• Records for the task:
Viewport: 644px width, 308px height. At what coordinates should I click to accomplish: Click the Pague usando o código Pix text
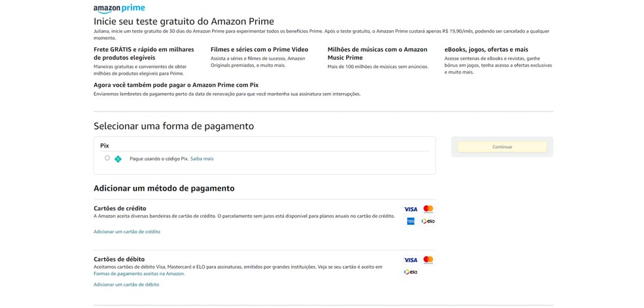159,159
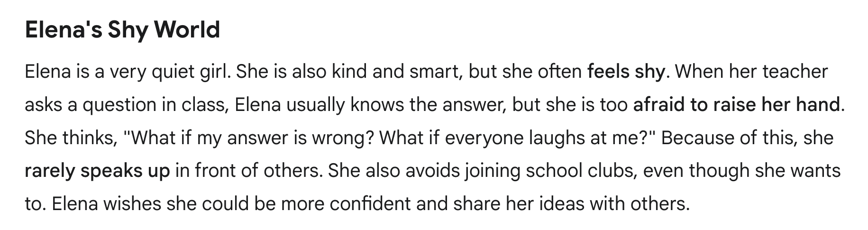The image size is (868, 230).
Task: Click the bold phrase "afraid to raise her hand"
Action: click(737, 105)
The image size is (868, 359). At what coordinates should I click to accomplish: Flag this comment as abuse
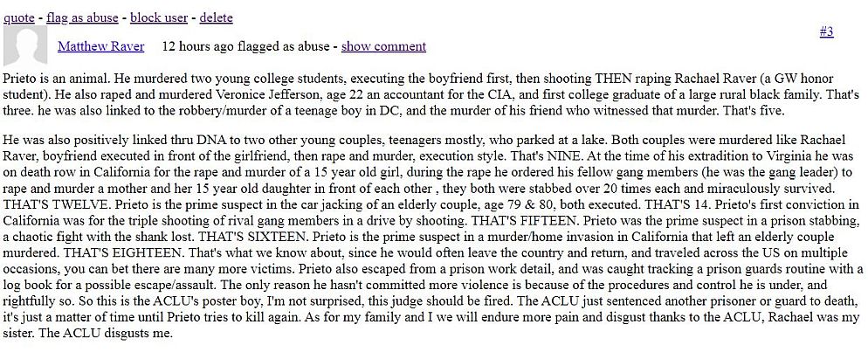(x=82, y=17)
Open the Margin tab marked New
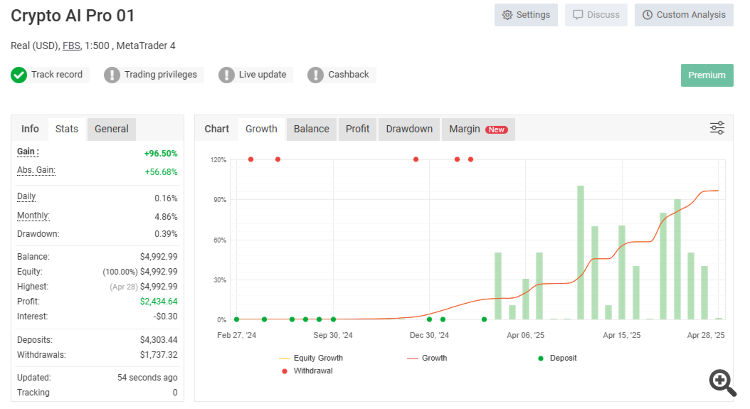Screen dimensions: 750x409 (x=478, y=129)
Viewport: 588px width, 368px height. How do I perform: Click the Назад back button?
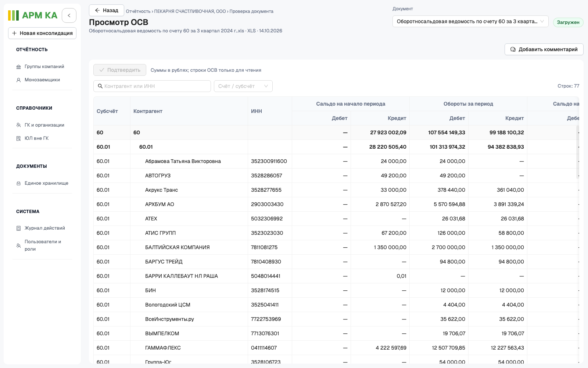click(x=106, y=10)
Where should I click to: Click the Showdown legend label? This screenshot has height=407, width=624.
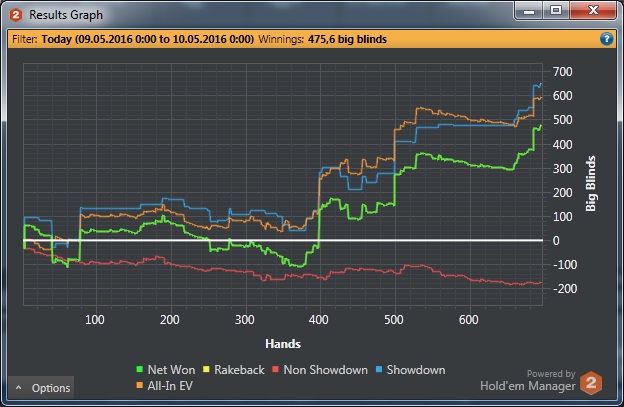click(x=416, y=370)
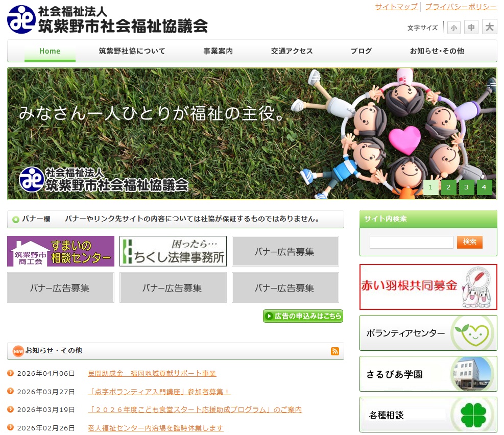
Task: Set text size to large (大)
Action: coord(489,27)
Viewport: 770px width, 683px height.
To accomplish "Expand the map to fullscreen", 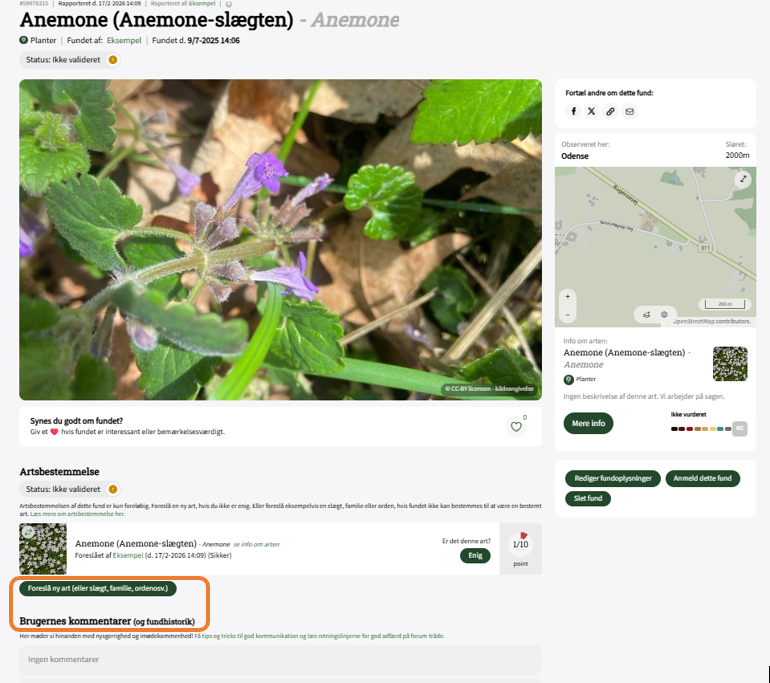I will point(743,179).
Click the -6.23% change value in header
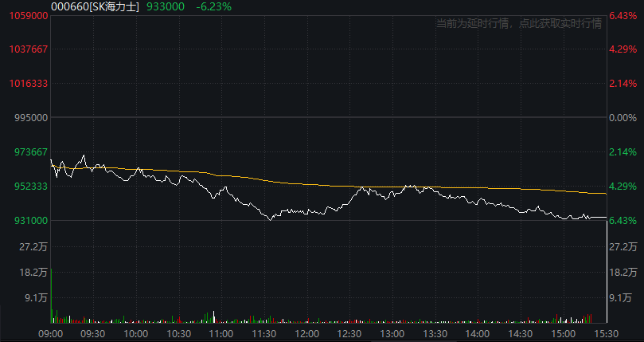Screen dimensions: 644x342 [213, 6]
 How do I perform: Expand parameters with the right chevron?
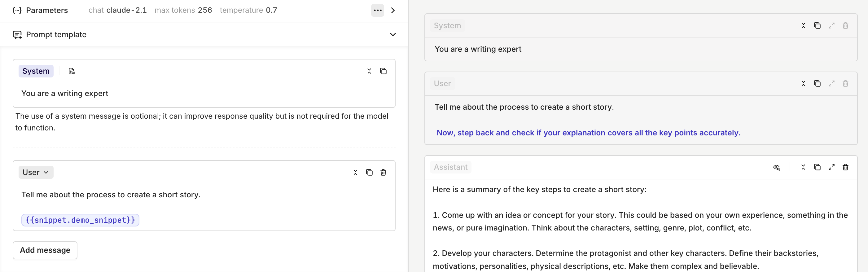393,10
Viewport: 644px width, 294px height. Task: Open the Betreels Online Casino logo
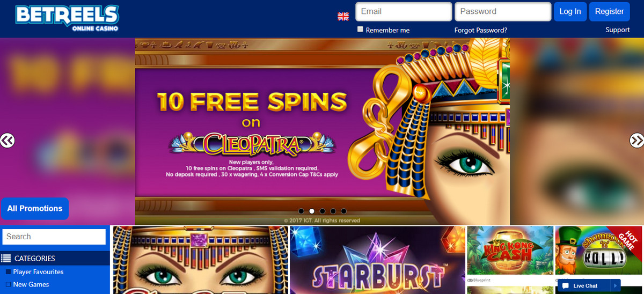tap(67, 18)
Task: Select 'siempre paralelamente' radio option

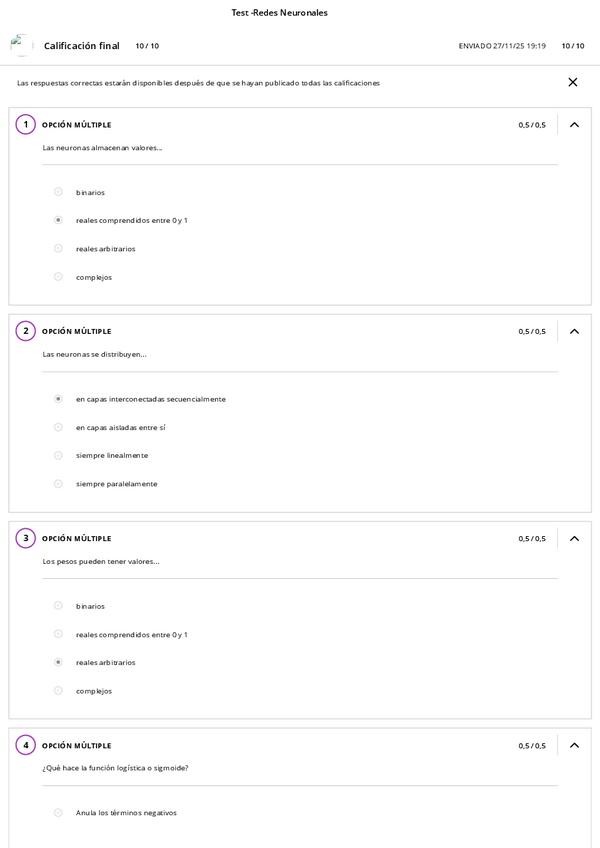Action: coord(58,484)
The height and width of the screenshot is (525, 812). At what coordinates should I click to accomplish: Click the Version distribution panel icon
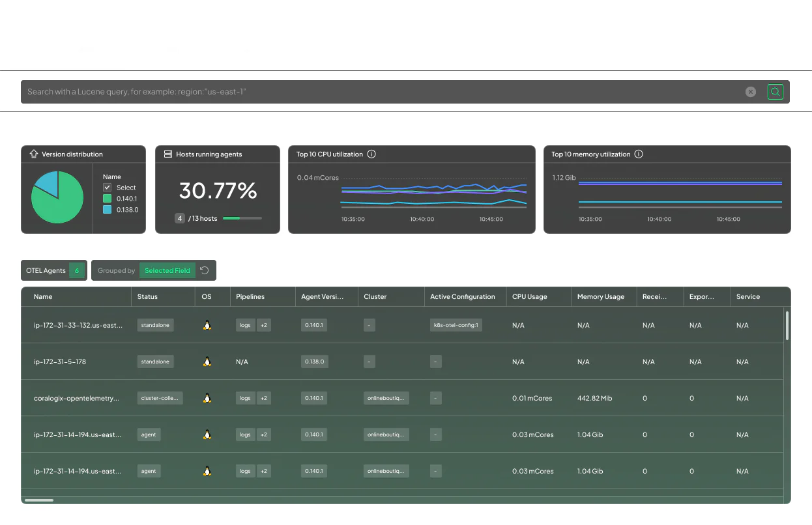[x=33, y=154]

• Your assignment: The task requires restating verbatim the lines from the one that holds "How do I perform: Expand" through the end of the listing, both ends counted, and no pictures.

• Result for this exercise:
 How do I perform: Expand parameters with the right chevron?
393,10
Viewport: 644px width, 294px height. Task: Open the Betreels Online Casino logo
tap(67, 18)
Task: Select 'siempre paralelamente' radio option

Action: coord(58,484)
The height and width of the screenshot is (525, 812). At what coordinates should I click to accomplish: Click the Version distribution panel icon
[x=33, y=154]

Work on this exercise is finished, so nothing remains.